27 Dec, 2021 @ 10:00
2 mins read

How a once grandiose royal palace in southern Spain became a forgotten ruin

Photo credit: Palacio de Orleans – Borbon, Wikimedia
Photo credit: Palacio de Orleans – Borbon, Wikimedia

ABANDONED historical heritage which, behind fallen facades, conceal invaluable treasures; this is the story of the house of the Orleans-Bourbon, a capricious palace recently included on the red list of ruined heritage.

Palacio Montpensier 2016001
Photo credit: Palacio de Orleans – Borbon, Wikimedia

Quite the opposite to how it now stands, the Orleans-Borbon Palace, which rises in the Spanish town of Sanlucar de Barrameda in the Andalucian province of Cadiz, has recently been included in the list of the 12 most significant examples of threatened architecture in Europe by the Europa Nostra association.
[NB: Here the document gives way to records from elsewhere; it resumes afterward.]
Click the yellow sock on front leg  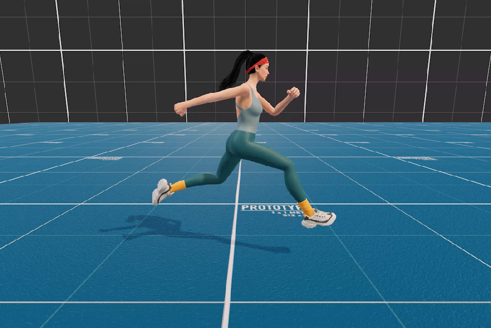point(305,207)
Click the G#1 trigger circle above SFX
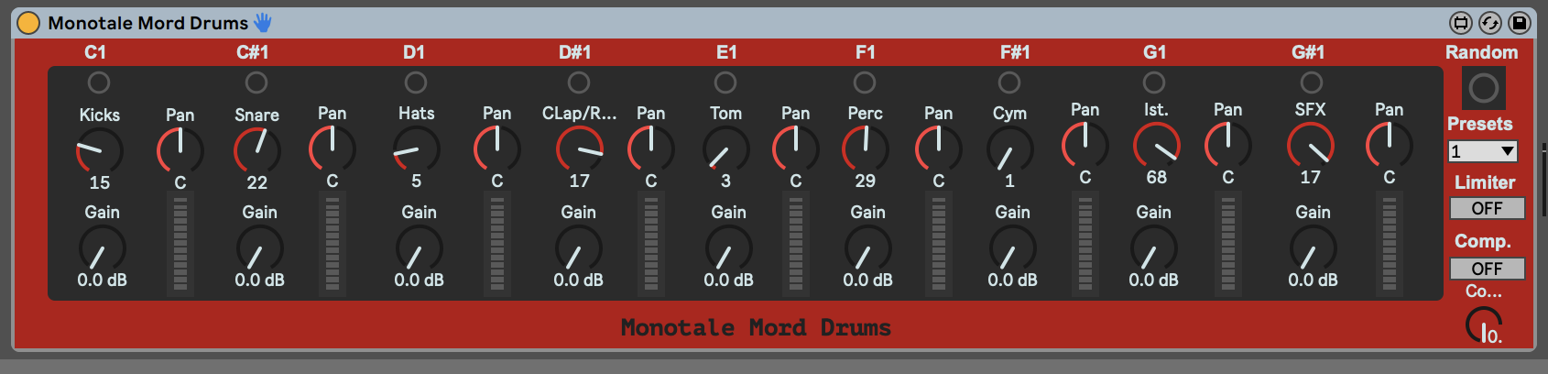The width and height of the screenshot is (1548, 374). pos(1312,83)
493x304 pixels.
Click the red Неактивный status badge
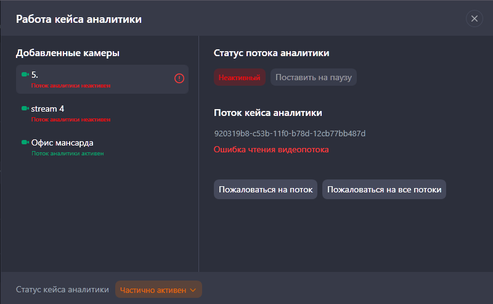coord(240,78)
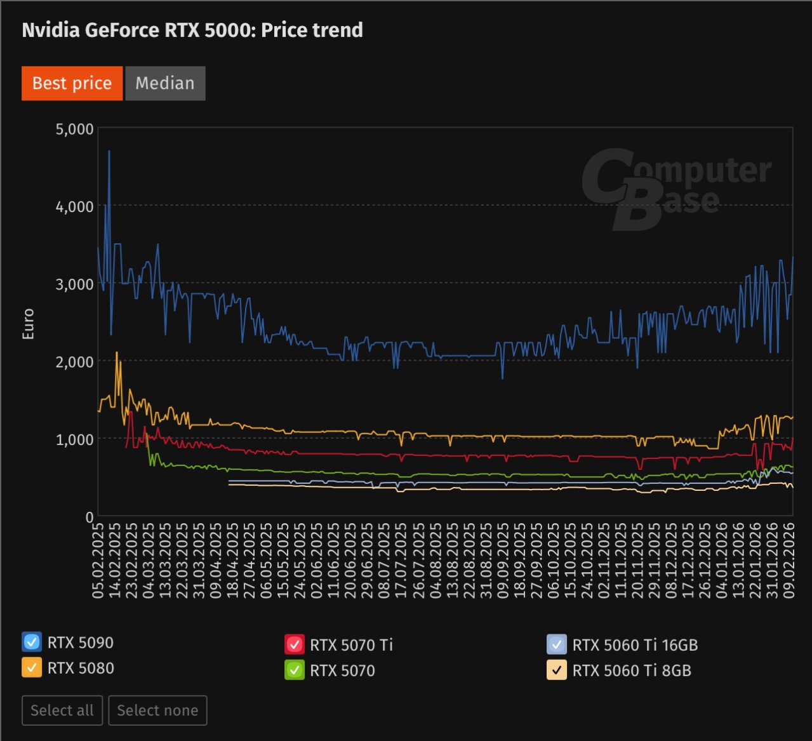Screen dimensions: 812x741
Task: Toggle the RTX 5080 series checkbox
Action: click(x=32, y=668)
The once grandiose Spanish palace was built between 1853 and 1870 as a summer residence for Antoine d’Orleans, Duke of Montpensier, youngest son of King Louis-Philippe I, and his wife, the Infanta of Spain, Louise Fernande de Bourbon.

At the time, the relationship between the Duke of Montpensier and his sister-in-law, the Queen of Spain, was at odds forcing the young couple to live far from the court.

640px Patio Del Palacio De Orleans Y Borbón, Sanlúcar De Barrameda
The interior of the whole complex has a predominantly classical or eclectic appearance. Credit: Wikimedia

After months of pilgrimage around the country in search of a suitable place to live permanently, the Duke and Infanta established their winter residence in the Palace of San Telmo in Seville and their summer residence in the town of Sanlucar de Barrameda in Cadiz.

In order to have a home at the height of their social position, the royal couple, on an extravagant whim, purchased three buildings, the old seminary, the neighboring house of a merchant from the Indies and a wing of the Convento de las Mercedes, to spend their summer days.

The three buildings were integrated to create an extravagant palace, of 6,000 square meters—plus a dreamlike garden—in the central site of the city, where none of the refinements of the 1850s cosmopolitan world were spared.

At the front of the palace is the Jardin del Apeadero, which is undoubtedly one of the most interesting elements of the entire exterior. Its façade was built under the direction of Fernandez Ayarragaray in the 1870s with a clear influence of the Alhambra. The interior of the whole complex has a predominantly classical or eclectic appearance in general, with the exception of some rooms with Egyptian, Arabic or Chinese-influenced decoration.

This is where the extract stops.